Problem statement:
Reproduce word for word the stretch of the items from the line containing "Given: Click the" through the line containing "Looking at the", both lines included, and leave the pictures out of the copy.

Entries shown:

════════

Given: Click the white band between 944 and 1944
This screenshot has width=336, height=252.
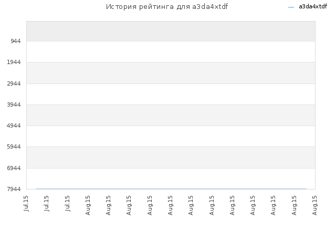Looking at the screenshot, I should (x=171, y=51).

════════

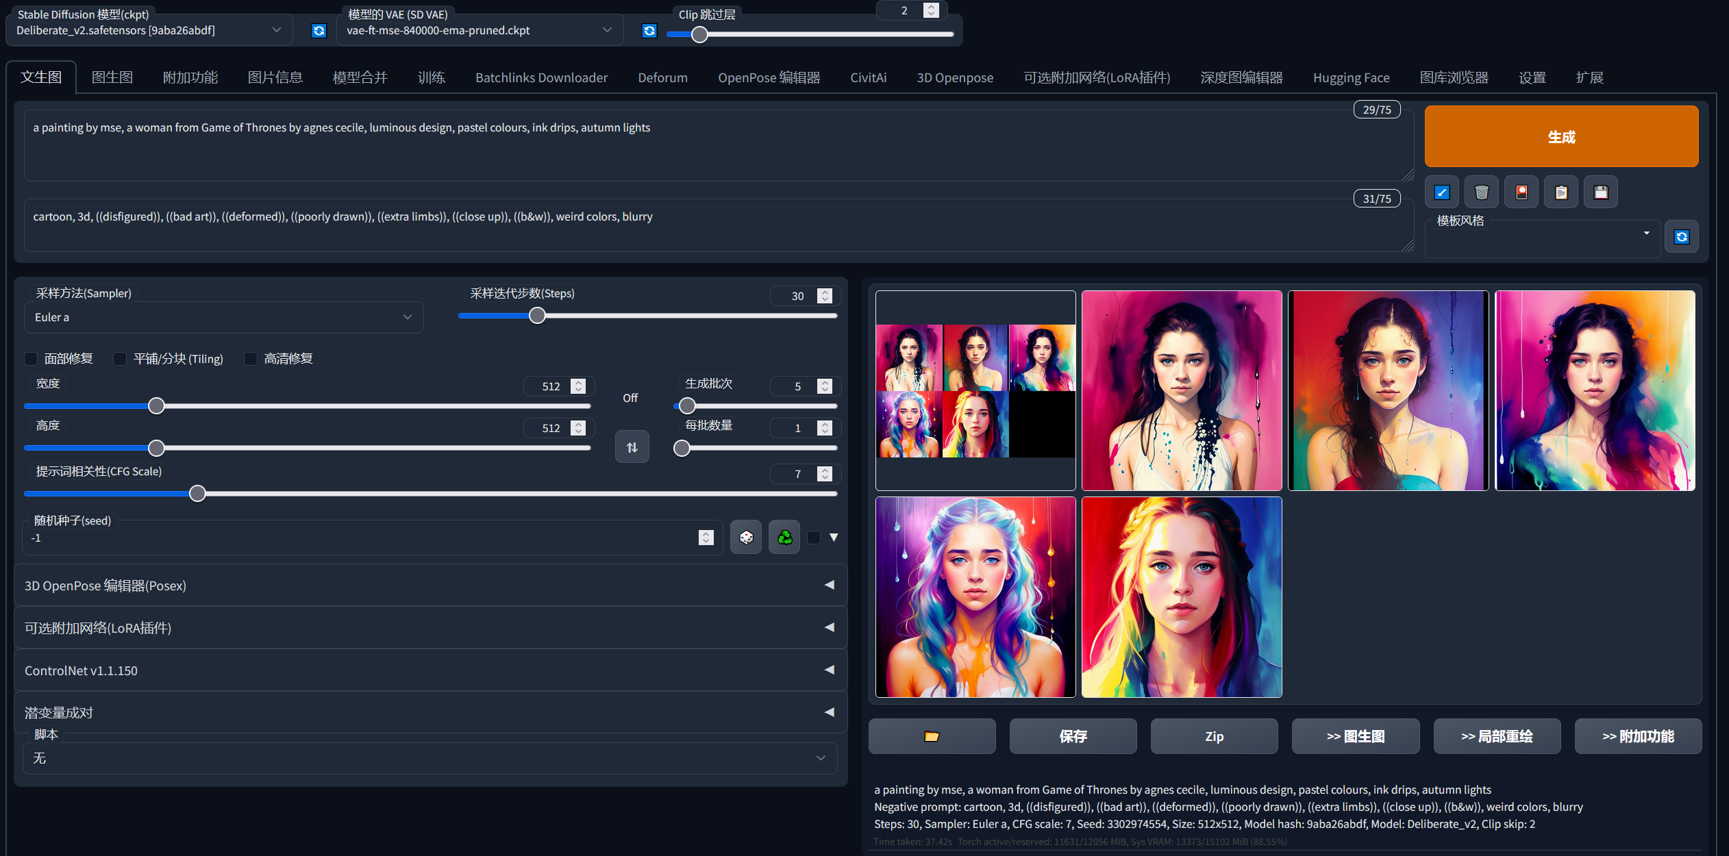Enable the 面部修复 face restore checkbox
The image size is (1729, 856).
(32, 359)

════════

Solution for this problem:
Given: Click the white band between 944 and 1944
This screenshot has width=336, height=252.
Looking at the screenshot, I should (x=171, y=51).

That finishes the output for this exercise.